_Your task_:
Leave out the pictures and copy the remaining records exactly.
(Beginning of Excerpted data)
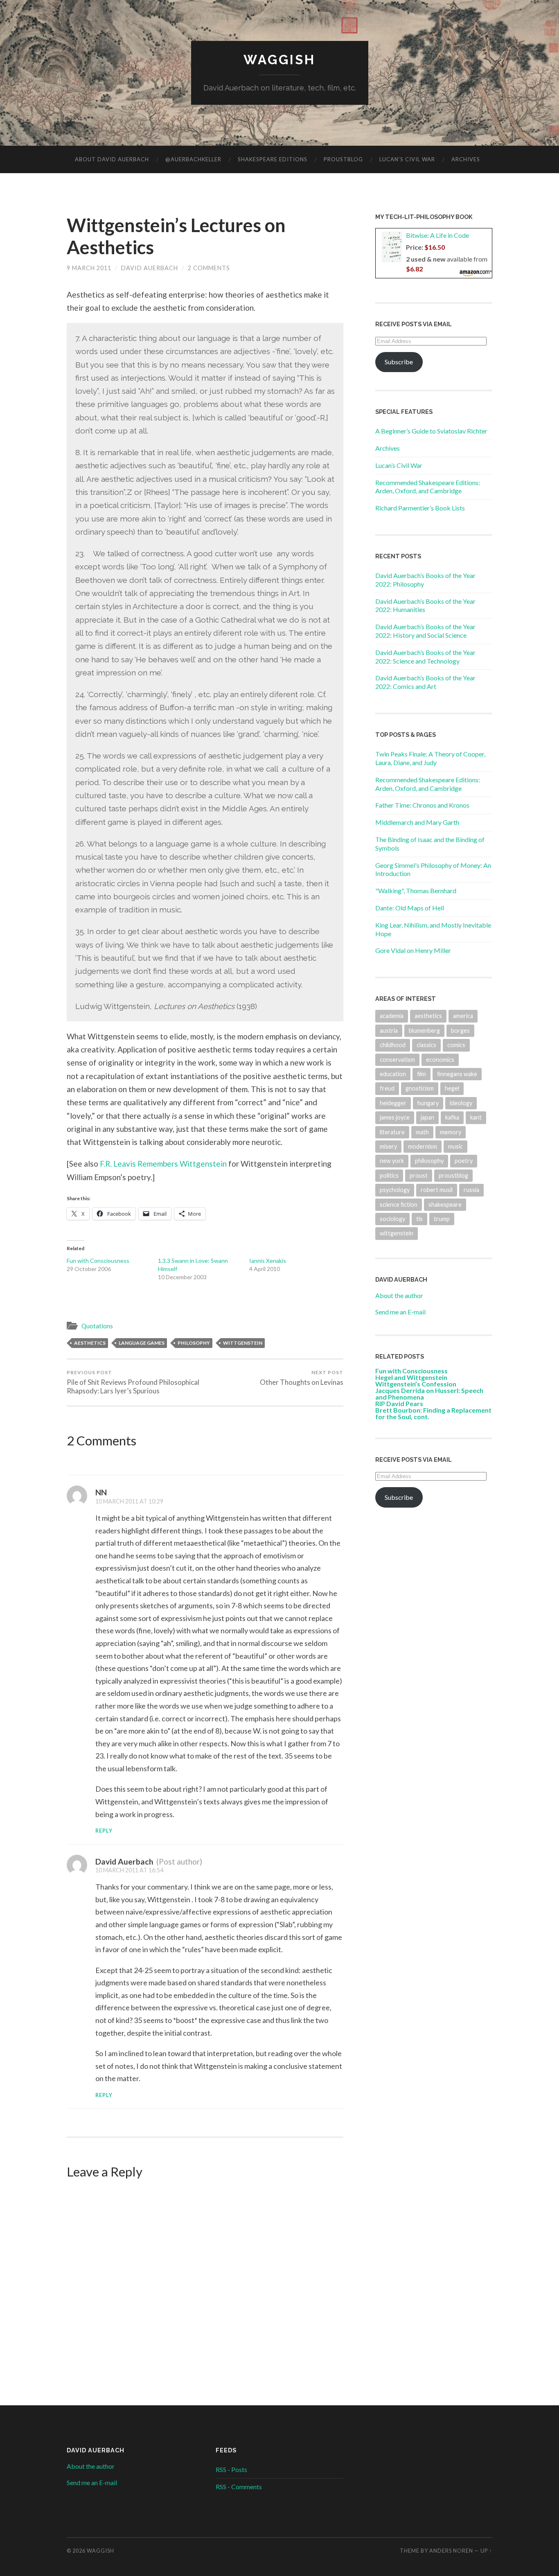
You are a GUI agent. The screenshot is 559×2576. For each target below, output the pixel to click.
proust (419, 1175)
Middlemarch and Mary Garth (417, 822)
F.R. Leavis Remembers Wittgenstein (163, 1163)
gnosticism (420, 1088)
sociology (392, 1218)
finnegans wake (457, 1073)
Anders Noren (451, 2550)
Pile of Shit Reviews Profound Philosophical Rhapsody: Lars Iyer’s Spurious (133, 1382)
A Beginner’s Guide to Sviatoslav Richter (431, 431)
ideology (461, 1102)
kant (476, 1117)
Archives (465, 159)
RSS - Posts (231, 2469)
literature (392, 1132)
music (455, 1146)
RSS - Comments (239, 2486)
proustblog (453, 1175)
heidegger (393, 1102)
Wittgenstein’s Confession (415, 1384)
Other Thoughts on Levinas (301, 1377)
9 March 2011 (89, 267)
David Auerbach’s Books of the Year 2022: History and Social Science (425, 631)
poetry (464, 1160)
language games (142, 1343)
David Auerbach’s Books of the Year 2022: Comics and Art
(End of Excerpted data)
_Output for this task_:
You are a GUI agent. The screenshot is 559×2576. For each target below, output the pixel to click.
proust (419, 1175)
Middlemarch and Mary Garth (417, 822)
F.R. Leavis Remembers Wittgenstein (163, 1163)
gnosticism (420, 1088)
sociology (392, 1218)
finnegans wake (457, 1073)
Anders Noren (451, 2550)
Pile of Shit Reviews Profound Philosophical Rhapsody: Lars Iyer’s Spurious (133, 1382)
A Beginner’s Guide to Sviatoslav Richter (431, 431)
ideology (461, 1102)
kant (476, 1117)
Archives (465, 159)
RSS - Posts (231, 2469)
literature (392, 1132)
music (455, 1146)
RSS - Comments (239, 2486)
proustblog (453, 1175)
heidegger (393, 1102)
Wittgenstein’s Confession (415, 1384)
Other Thoughts on Levinas (301, 1377)
9 March 2011 (89, 267)
David Auerbach’s Books of the Year 2022: History and Social Science (425, 631)
poetry (464, 1160)
language games (142, 1343)
David Auerbach’s Books of the Year 2022: Comics and Art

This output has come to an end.